What this task involves » Rewrite the lines between the one containing "This screenshot has" and the one containing "y-left-axis-label: rmse and bias (model - observation) is", inclusive, as a Markdown table with the columns No. and Line, skipping blank lines. Leave the pictures out of your answer.

Dataset items
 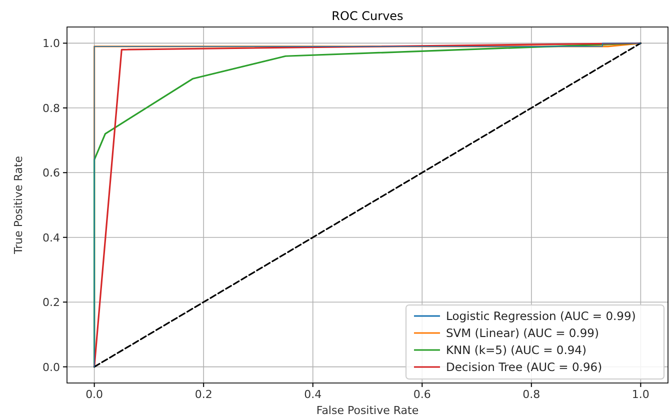 What do you see at coordinates (516, 350) in the screenshot?
I see `legend-label: KNN (k=5) (AUC = 0.94)` at bounding box center [516, 350].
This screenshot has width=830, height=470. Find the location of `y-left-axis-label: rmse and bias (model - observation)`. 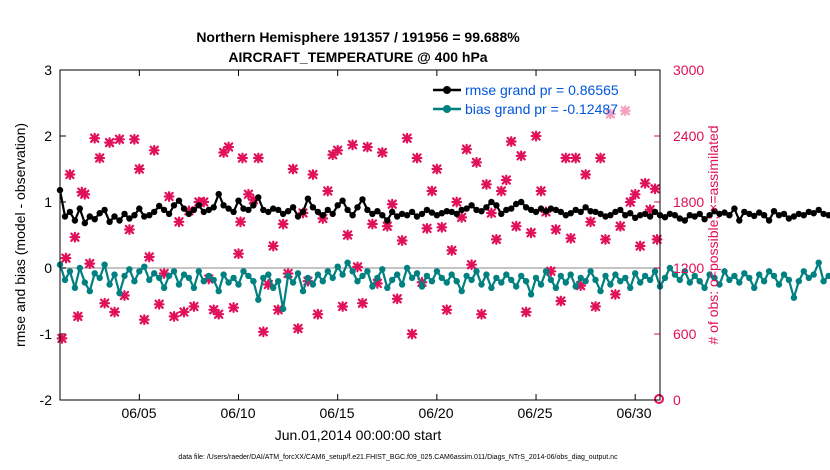

y-left-axis-label: rmse and bias (model - observation) is located at coordinates (20, 235).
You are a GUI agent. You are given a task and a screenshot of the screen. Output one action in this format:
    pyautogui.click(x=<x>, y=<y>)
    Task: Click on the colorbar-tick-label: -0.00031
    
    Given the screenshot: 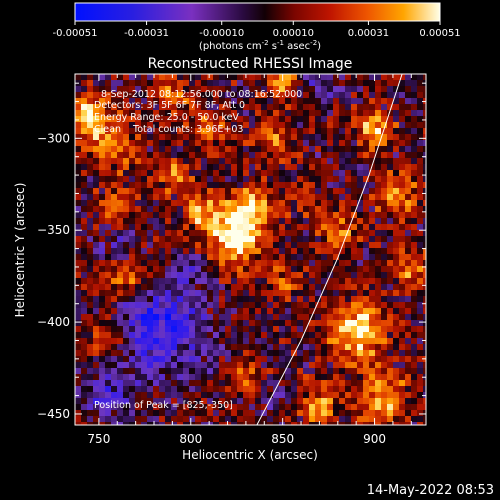 What is the action you would take?
    pyautogui.click(x=146, y=34)
    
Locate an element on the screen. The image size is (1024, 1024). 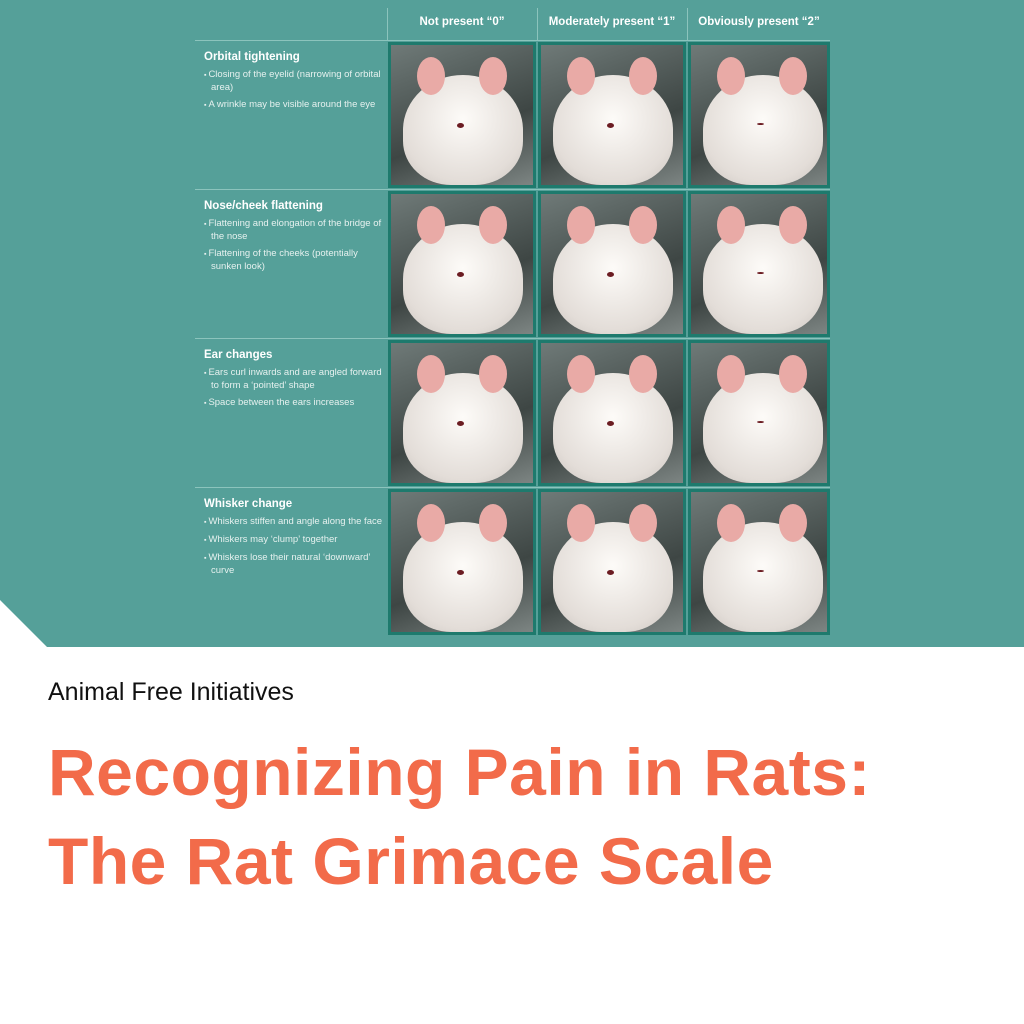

Solution »
| No. | Line |
|---|---|
| 1 | This screenshot has width=830, height=470. Find the location of `y-left-axis-label: rmse and bias (model - observation)`.  |
| 2 | y-left-axis-label: rmse and bias (model - observation) is located at coordinates (20, 235). |